*** Opening Text shown ***

Of course, much of our experience may suggest that the Lord is not a god of steadfast love and faithfulness.  This means, that even with the words of scripture and the pitons of our faithful memory of God’s faithfulness, it is hard to keep believing that the Lord is the Supreme Good on whom we can always rely.

As he sat in a dark room holding his mother’s hand and straining to hear an occasional word from the dehydrated mouth of a woman whose body had been ravaged by cancer, Krish Kandiah recalled one of his earliest memories.  He was holding his mother’s hand on his first day of school, so nervous he couldn’t let go of it.  The warmth of her fingers reassured him as his heart pounded in his chest.  She was his lifeline and security.  Now he was, in her distress, her lifeline and security; and she held on to his hand for dear life, desperate to feel the reassuring warmth of it.  But “those were heartbreaking days,” Kandiah writes.  “One moment I was praying for a miraculous recovery, the next for a quick exit.  I was haunted by God’s conspicuous absence.”  In the long, languishing hours, Kandiah would’ve given anything for a felt experience of God’s steadfast love and faithfulness.

He thought of something the Turkish theologian, Ziya Meral, wrote:  “Where is God when millions of his children are being persecuted in the most brutal ways?  Why does He keep silent in the middle of persecution but speak loudly in the middle of conferences with famous speakers and worship bands?”  Meral’s struggle to believe led him to consider what Jesus had experienced.  Jesus’ greatest glory came, not in midst of a miracle or a moving message, but in His lonely resolve to keep choosing, when He could have opted out at any time, to suffer for our sake – though it brought Him into the deep darkness of the felt absence of God the Father.  But Jesus held His course by holding on to what He’d received before from His felt experience of God and from His grounding of Himself in God’s word.

In a Gospel Coalition video, John Onwuchekwa gives an apt analogy for what we can do to hold to God as our Supreme Good.  Three years ago, John was watching the NCAA Men’s basketball championship game between Baylor and Gonzaga.  While he intently followed the action on his computer screen, in a group chat he texted friends about the game.  At one point, Baylor rested one of its star players and Gonzaga immediately went on a run to make the game close again.  In the group chat, John, a Baylor fan, fumed about that star player riding the bench.  A second later a friend replied, “What are you talking about?  He’s already back in.”  John then realized that there was a lag in his internet connection.

*** Closing Text shown ***
*** Opening Given information ***

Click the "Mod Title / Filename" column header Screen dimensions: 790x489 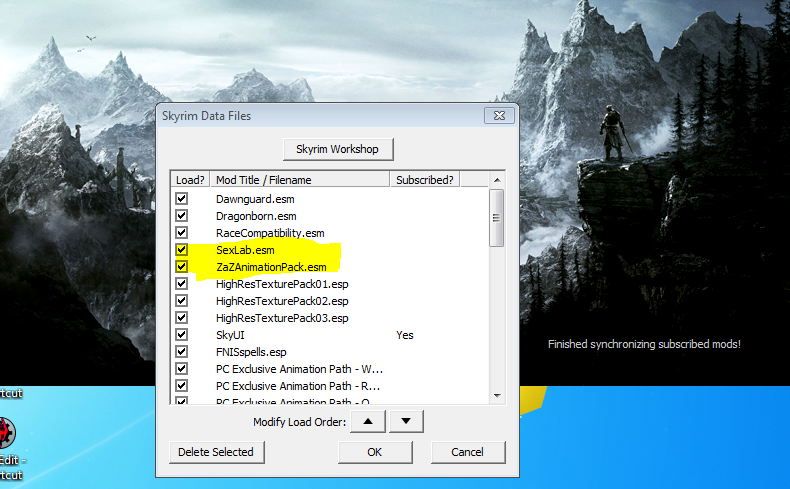tap(300, 180)
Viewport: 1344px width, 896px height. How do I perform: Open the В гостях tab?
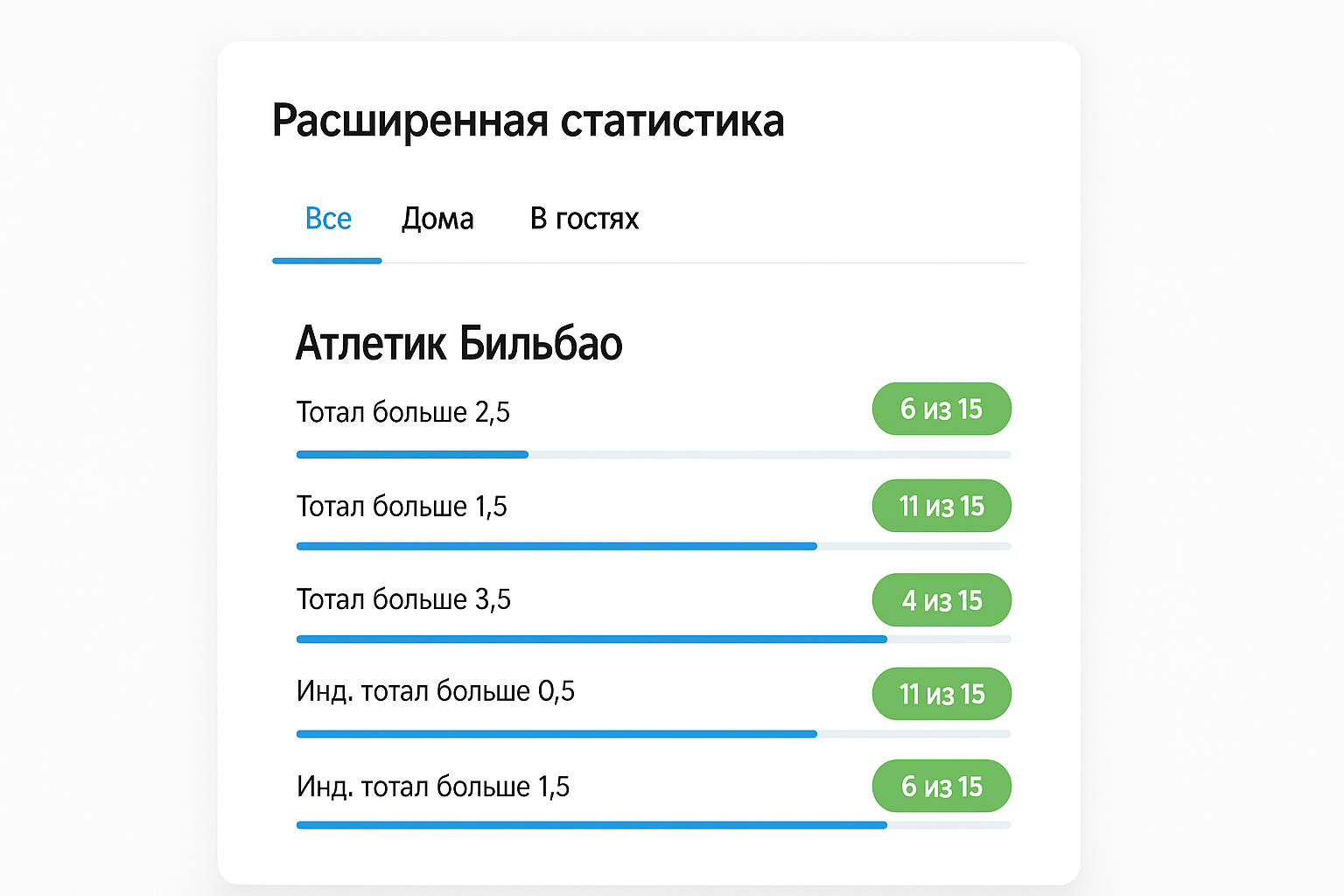coord(584,219)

*** Closing Given information ***

Directions:
**a.** In the passage on God's faithfulness, which two teams were playing in the championship game John Onwuchekwa was watching?
**b.** Continue the passage on God's faithfulness from its last sentence.

Answers for this exercise:
**a.** Baylor and Gonzaga.

**b.**
As the game went on, the time differential between what he heard from his computer and what he saw on it got worse.  He’d hear the announcer shout, “He drills the shot!”, while he was seeing the player still dribbling out of the back court. The lag between the audio and the visual was annoying; but John was so caught up in the game he couldn’t bear to miss a second of it by taking the time to reboot and fix the disjointed connection.

John enjoyed the game despite the technical difficulties.  How did he?  He trusted the announcer to tell the truth in his broadcast.  So John listened to the man’s words and then counted on seeing what his words had promised.  He believed that the event the announcer had just described would soon happen before his eyes; so, that when the announcer described a big score for Baylor, John rejoiced with anxiety-free confidence over that piece of good news even if he had to wait to have the visual experience of it.  Thus, though John had not yet seen it come to pass, he celebrated it as soon as he heard it.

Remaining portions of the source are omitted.